## Problem to solve
Could you restate word for word the lines running from the one with "You are a computer-use agent." to the end of the data, both ends included, but without pictures?
--- START ---
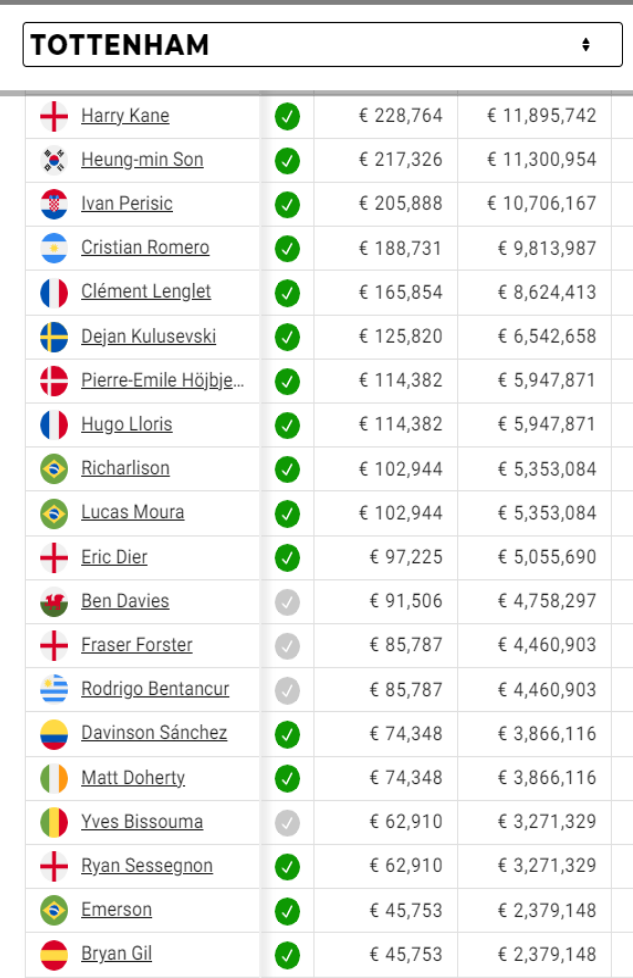Click the Colombia flag beside Davinson Sánchez
Image resolution: width=633 pixels, height=978 pixels.
(x=54, y=734)
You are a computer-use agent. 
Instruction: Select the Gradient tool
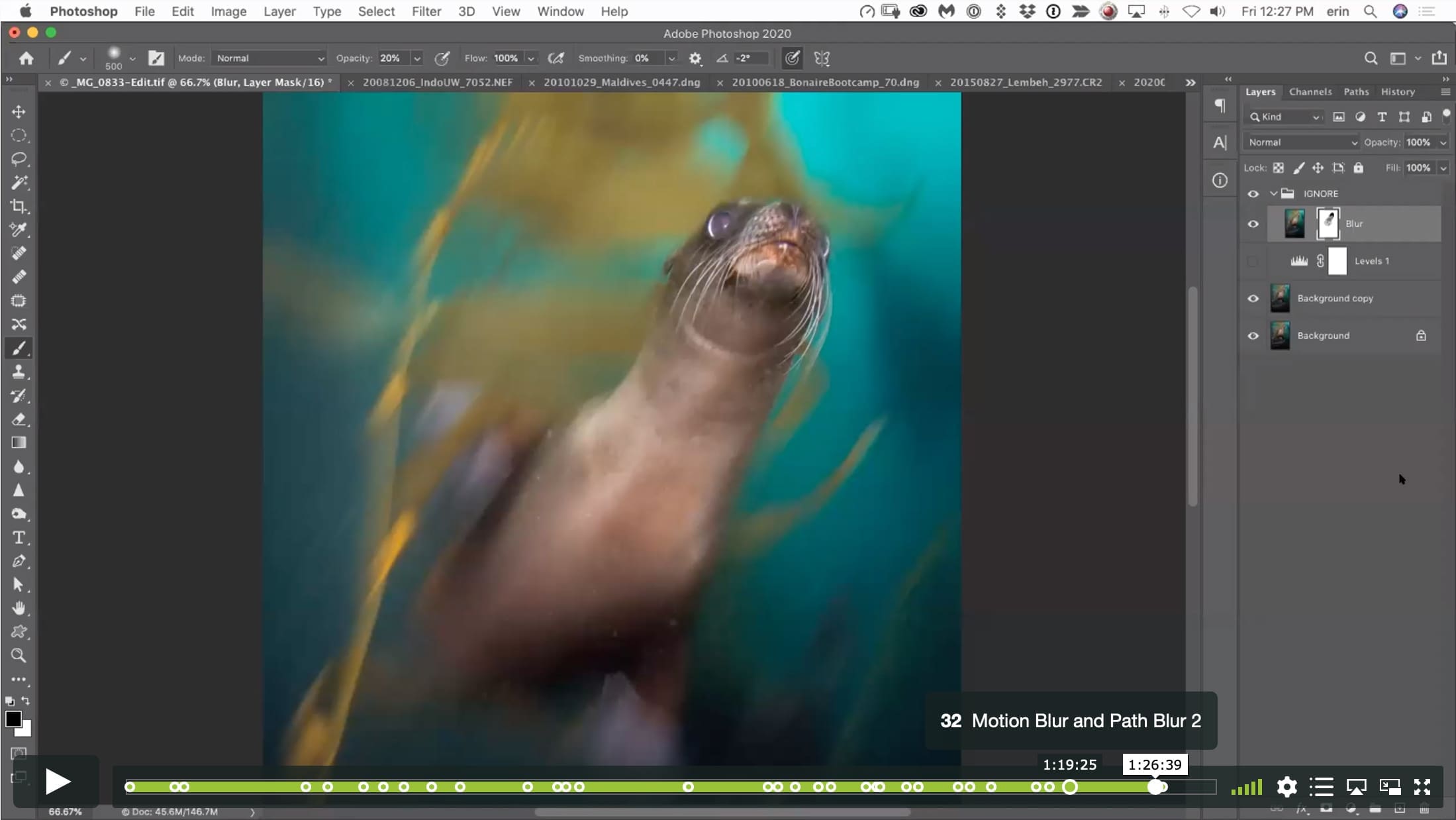pyautogui.click(x=19, y=442)
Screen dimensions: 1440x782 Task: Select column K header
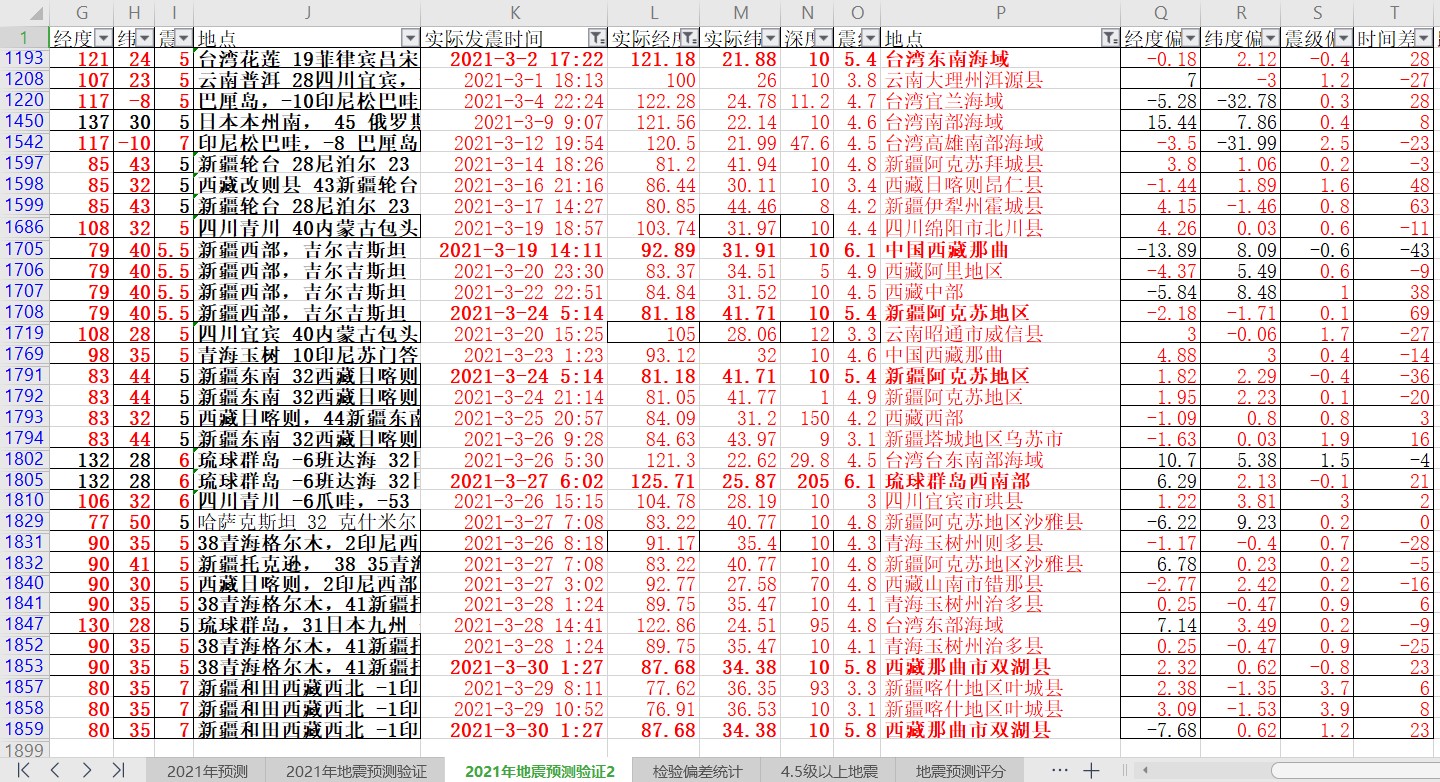(514, 13)
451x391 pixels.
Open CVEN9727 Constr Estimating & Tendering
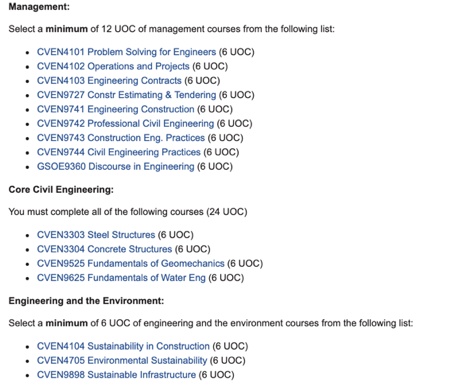coord(126,95)
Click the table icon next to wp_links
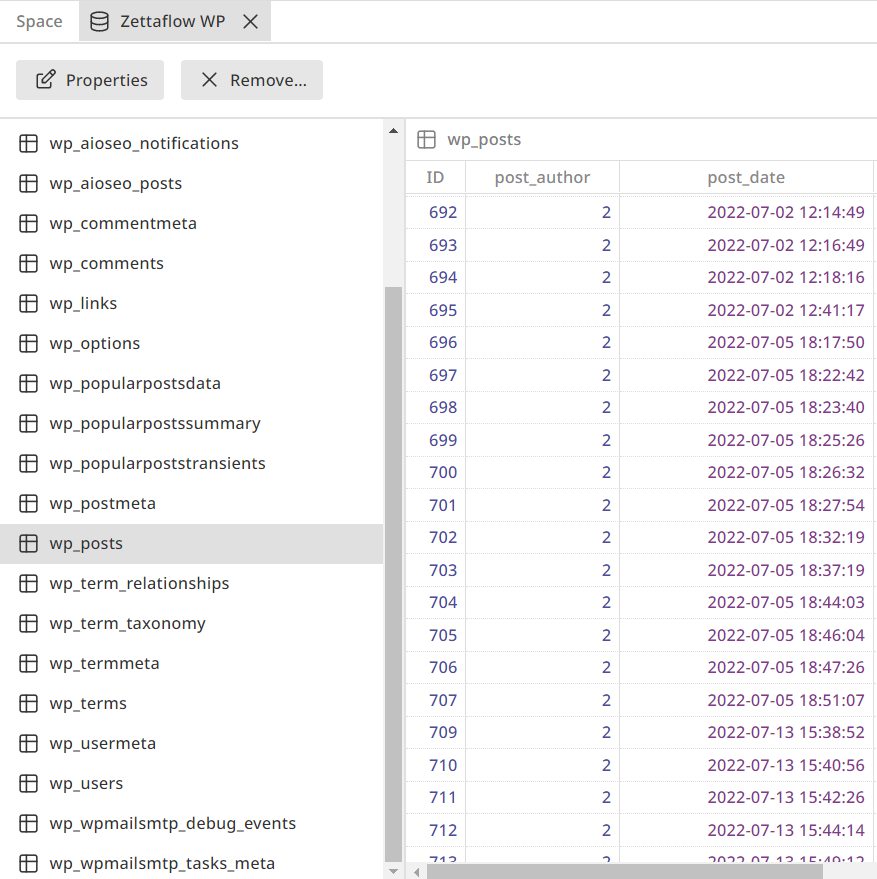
--- END ---
## Task response
You are a computer-use agent. 
Instruction: Select the Gradient tool
pyautogui.click(x=19, y=442)
Screen dimensions: 1440x782 Task: Select column K header
(514, 13)
451x391 pixels.
Open CVEN9727 Constr Estimating & Tendering
coord(126,95)
Click the table icon next to wp_links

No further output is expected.